The intestinal tract is an essential organ for fish to digest and absorb food resources. The digestion and absorption capacity of organisms can be assessed by the structure of the intestine and the activities of related digestive enzymes. The height of intestinal villi; the thickness of intestinal mucosa and intestinal muscle layers; and the activities of LPS, Trys, and α-AMS directly affect the organisms’ digestion and absorption capacity [11,12]. Our results identified higher LPS, Trys, and α-AMS activities in the XK than in the DS population. Moreover, the height of intestinal villi and the thickness of intestinal mucosa and intestinal muscle layers also showed higher values in the XK population, indicating the strengthened digestion and absorption activity in the XK population. Many studies have pointed out that animals in different temperature regions will form different types of intestinal structures and digestive enzyme activities [26,27]. It was reported that cold acclimation produced significant increases in mean villus height and breadth along the entire intestine in Cyprinus carpio, and cold exposure or cold transplantation increased the gut size and absorptive capacity in mice [26,27]. The XK population is located in the northern part of China, which is much colder than the southern part of China. The distinct intestinal structure and digestive enzyme activities of the XK lake may indicate cold adaptative divergence due to the specific environment of the XK lake, which is geographically isolated from the DS lake.

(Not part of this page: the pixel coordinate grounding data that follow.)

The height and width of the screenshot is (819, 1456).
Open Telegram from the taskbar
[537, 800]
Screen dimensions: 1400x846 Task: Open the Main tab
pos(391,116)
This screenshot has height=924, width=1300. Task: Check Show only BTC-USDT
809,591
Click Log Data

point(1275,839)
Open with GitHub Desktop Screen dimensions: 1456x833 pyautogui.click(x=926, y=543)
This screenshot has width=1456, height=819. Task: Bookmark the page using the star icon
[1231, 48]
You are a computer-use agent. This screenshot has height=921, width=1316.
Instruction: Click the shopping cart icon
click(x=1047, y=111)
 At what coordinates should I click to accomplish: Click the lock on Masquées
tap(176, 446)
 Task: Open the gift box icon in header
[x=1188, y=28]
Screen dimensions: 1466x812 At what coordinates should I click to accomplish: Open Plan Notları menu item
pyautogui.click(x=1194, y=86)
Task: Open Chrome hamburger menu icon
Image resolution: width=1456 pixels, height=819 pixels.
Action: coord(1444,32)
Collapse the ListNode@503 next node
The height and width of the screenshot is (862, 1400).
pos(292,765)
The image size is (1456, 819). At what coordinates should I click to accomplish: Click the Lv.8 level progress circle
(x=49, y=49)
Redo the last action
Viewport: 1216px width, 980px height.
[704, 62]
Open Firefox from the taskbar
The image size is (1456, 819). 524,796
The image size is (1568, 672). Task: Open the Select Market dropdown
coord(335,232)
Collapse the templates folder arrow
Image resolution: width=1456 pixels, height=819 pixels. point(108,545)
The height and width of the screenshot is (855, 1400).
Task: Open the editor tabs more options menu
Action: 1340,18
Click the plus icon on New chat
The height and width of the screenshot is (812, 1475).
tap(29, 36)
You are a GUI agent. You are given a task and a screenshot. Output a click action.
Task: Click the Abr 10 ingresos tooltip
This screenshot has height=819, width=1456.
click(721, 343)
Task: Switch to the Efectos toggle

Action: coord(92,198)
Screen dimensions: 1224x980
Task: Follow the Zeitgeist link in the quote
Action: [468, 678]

The intestinal microbiome of fish species plays essential roles in digestion, metabolism, and other biological processes [13,28,29]. In our results, both alpha and beta diversity analyses presented significantly diverged intestinal microbiomes between the XK and DS populations. Previous studies indicated that Bacteroidetes could produce carbohydrate metabolism-related enzymes to promote food digestion and provide nutrients to the host [30,31]. Firmicutes promote energy acquisition by improving lipid metabolism [32,33]. The relative abundance of Bacteroidetes and Firmicutes was higher in the XK population than in the DS population. Moreover, the KEGG analysis indicated functional divergence, with higher gene abundance in the carbohydrate, lipid, and amino acid metabolism of the XK population. This finding suggested that the intestinal microbiome may have been shaped into a different community for an altered digestion ability in the XK population compared with the DS population. At the genus level, the abundance of Cellvibrio was also higher in the XK population. Cellvibrio can secrete cellulose-degrading enzymes to promote the digestion of cellulose, hemicellulose, and chitin, which may have benefited the digestion and absorption of cellulose in the XK population [34]. All our results strongly indicated the intestinal microbiome’s composition and functional divergence in the XK lake population compared with the DS lake population may have been due to long-term geographical isolation. The XK and DS lakes are located in the northern and southern part of China, respectively. Other than the significant different water temperature, environmental factors such as the lake area, flow rate, depth of water, and plankton biomass also vary between the two lakes [35,36,37,38]. Although the phytoplankton biomass varies during different seasons in both lakes, bacillariophyta was reported to be the main phytoplankton in the XK lake, whereas chlorophyta is the main phytoplankton in the DS lake [35,37]. All the varied environmental factors may contribute to the distinct intestinal structure and functional divergence of the XK and DS populations.

5. Conclusions

In summary, different intestinal structures, digestive enzyme activities, and diverged intestinal microbiomes in the Xingkai Lake population compared with the Dianshan Lake population indicated functionally diverged digestion and absorption abilities, which may have been due to adaptative evolution caused by the long-term geographically isolation in the Xingkai Lake population compared with the Dianshan Lake population.